CBAM Certificate Quantity & Cost Planner

Plan CBAM certificate purchases and cost for your import declaration

Enter product quantity, embedded emissions factor, carbon price already paid in the origin country, and the EU ETS price to compute net CBAM certificates to surrender, estimated cost in euros, and quarterly holding requirements. For importers subject to CBAM from the 2026 definitive phase. It runs free in your browser on Gera Tools, with nothing uploaded.

Last updated Source: Gera Tools

How are CBAM certificates calculated?

Embedded emissions equal the imported quantity times the emissions factor. That gross figure of certificates is then reduced by a credit for any carbon price already paid in the origin country, and scaled by the phase-in obligation factor, giving the net certificates to surrender.

CBAM puts a carbon price on imports of certain emissions-intensive goods so they face the same cost as EU-produced equivalents under the EU ETS. From the definitive phase in 2026, importers must buy and surrender certificates for their embedded emissions. This planner sizes that obligation and its cost from your own figures.

Which goods are in scope

The definitive CBAM scope covers goods in these sectors, identified by CN code:

SectorExamples
Iron and steelHot-rolled coil, rebar, beams, tubes
AluminiumUnwrought aluminium, profiles, foil
CementClinker, Portland cement
FertilisersAmmonia, urea, nitric acid, ammonium nitrate
ElectricityDirect electricity imports
HydrogenElectrolytic and other hydrogen

Confirming your exact CN codes against Annex I of Regulation (EU) 2023/956 is the first step — coverage is product-specific and some subheadings are excluded.

How it works

The calculation starts from embedded emissions and nets off carbon already paid abroad before applying the phase-in:

embedded emissions = quantity × emissions factor
foreign credit     = (foreign price paid / EU ETS price) × embedded emissions
net certificates   = max(0, embedded − foreign credit) × obligation factor
estimated cost     = net certificates × EU ETS price

It also estimates the quarterly profile, since importers must hold certificates covering at least 80 percent of cumulative emissions at the end of each quarter, with final surrender once a year.

Worked example

Importing 1,000 tonnes of steel at an embedded factor of 1.9 tCO2e per tonne gives 1,900 tCO2e. With no carbon paid abroad, an EU ETS price of 80 euros, and a full obligation, that is 1,900 certificates costing about 152,000 euros — roughly 380 certificates to hold at each quarterly checkpoint.

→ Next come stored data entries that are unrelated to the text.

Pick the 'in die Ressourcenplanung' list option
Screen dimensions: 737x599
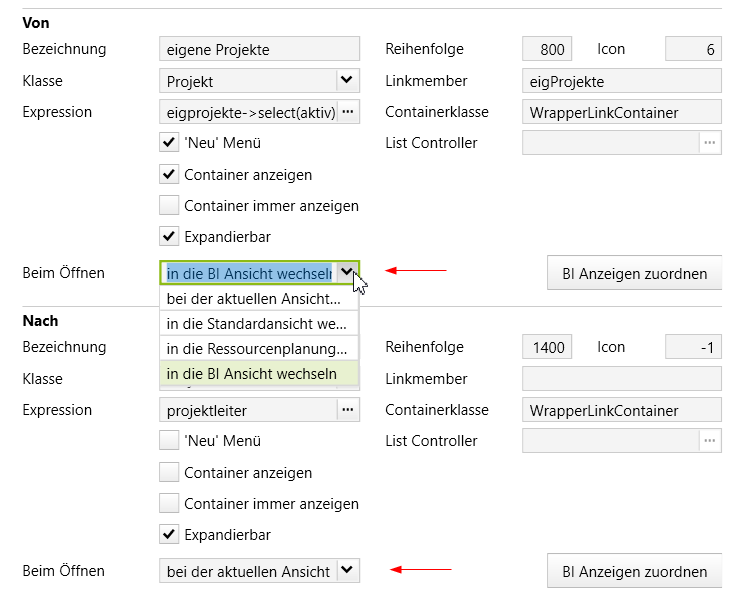click(258, 348)
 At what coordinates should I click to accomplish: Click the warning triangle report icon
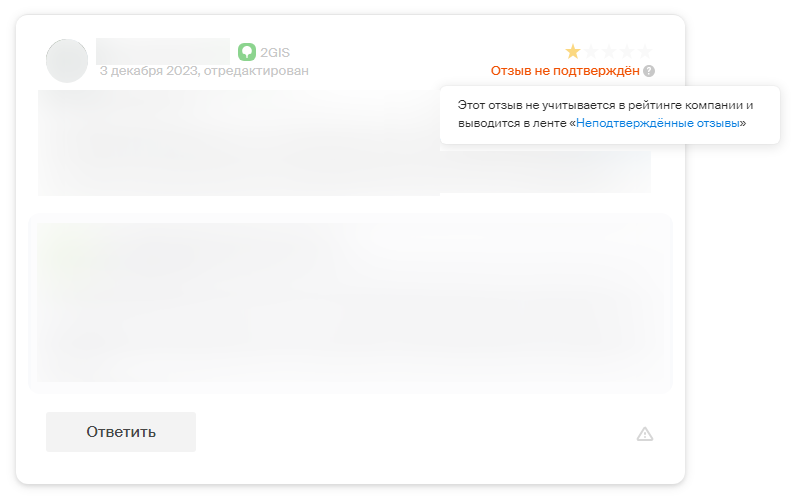[x=645, y=434]
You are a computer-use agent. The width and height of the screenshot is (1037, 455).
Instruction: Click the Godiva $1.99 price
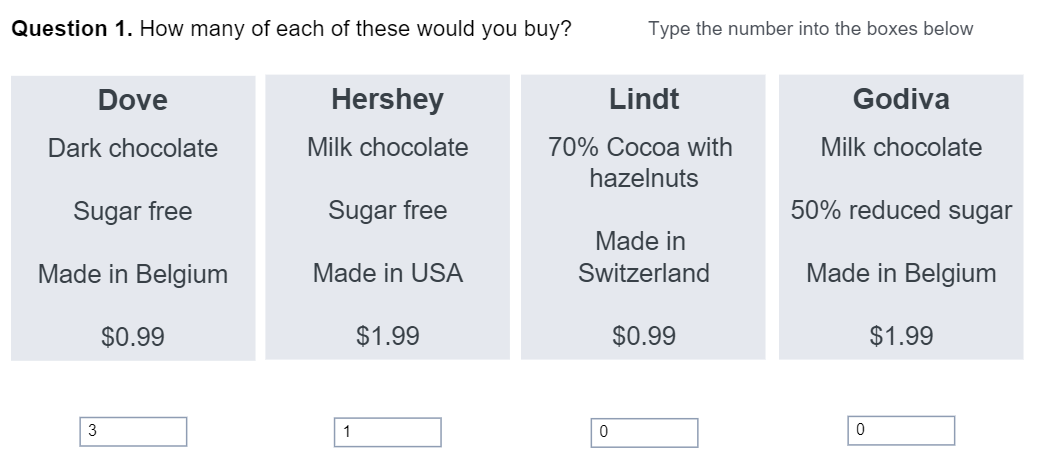pyautogui.click(x=901, y=336)
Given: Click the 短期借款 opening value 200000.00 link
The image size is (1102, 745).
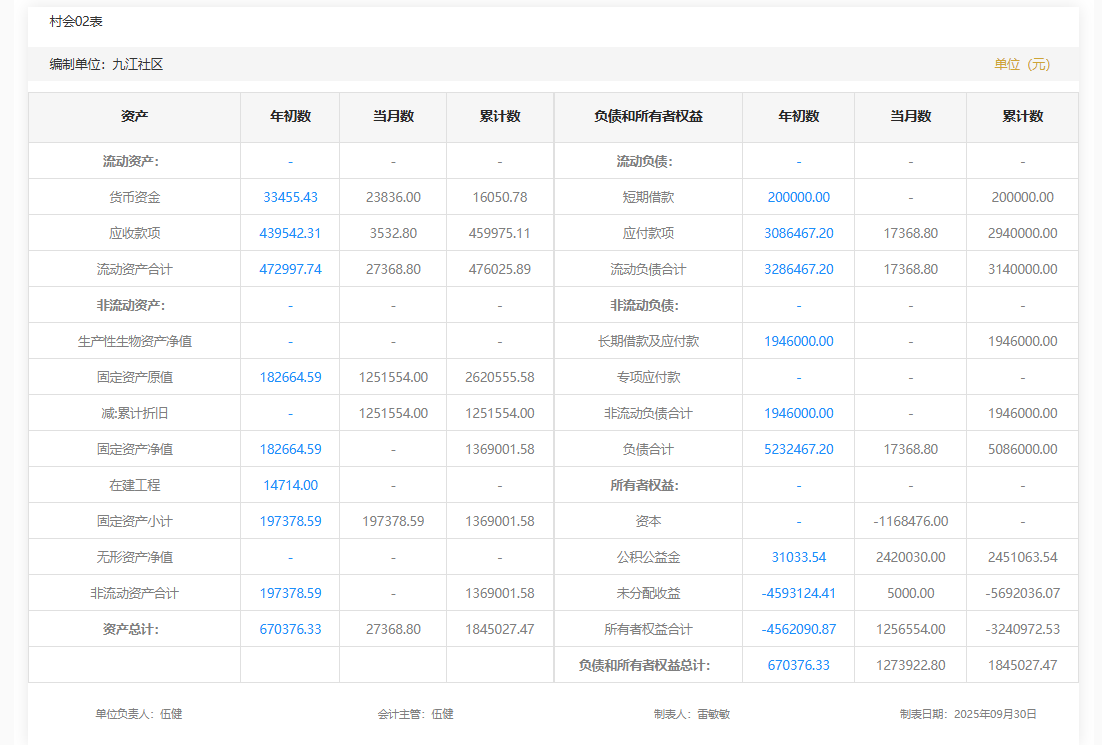Looking at the screenshot, I should [x=798, y=197].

Now assume the steel originates from a country with a domestic carbon price of 20 euros per tonne of CO2e already paid:

  • Foreign credit: (20 / 80) × 1,900 = 475 certificates offset
  • Net certificates: 1,900 − 475 = 1,425
  • Estimated cost: 1,425 × €80 = €114,000

The foreign credit reduces the obligation by 25% in this example, illustrating why the origin country’s carbon pricing regime directly affects CBAM cost — and why supplier carbon disclosure is becoming commercially important.

Practical guidance

Use verified installation data (actual embedded emissions from the manufacturer) where available; EU default emissions values apply only when actual data cannot be obtained and tend to be conservative. The phase-in obligation factor will increase as EU ETS free allocations are withdrawn over time, so budget models should plan for rising obligations year on year. Always confirm the current certificate price and your specific CN codes with your CBAM declarant or customs adviser before committing budget.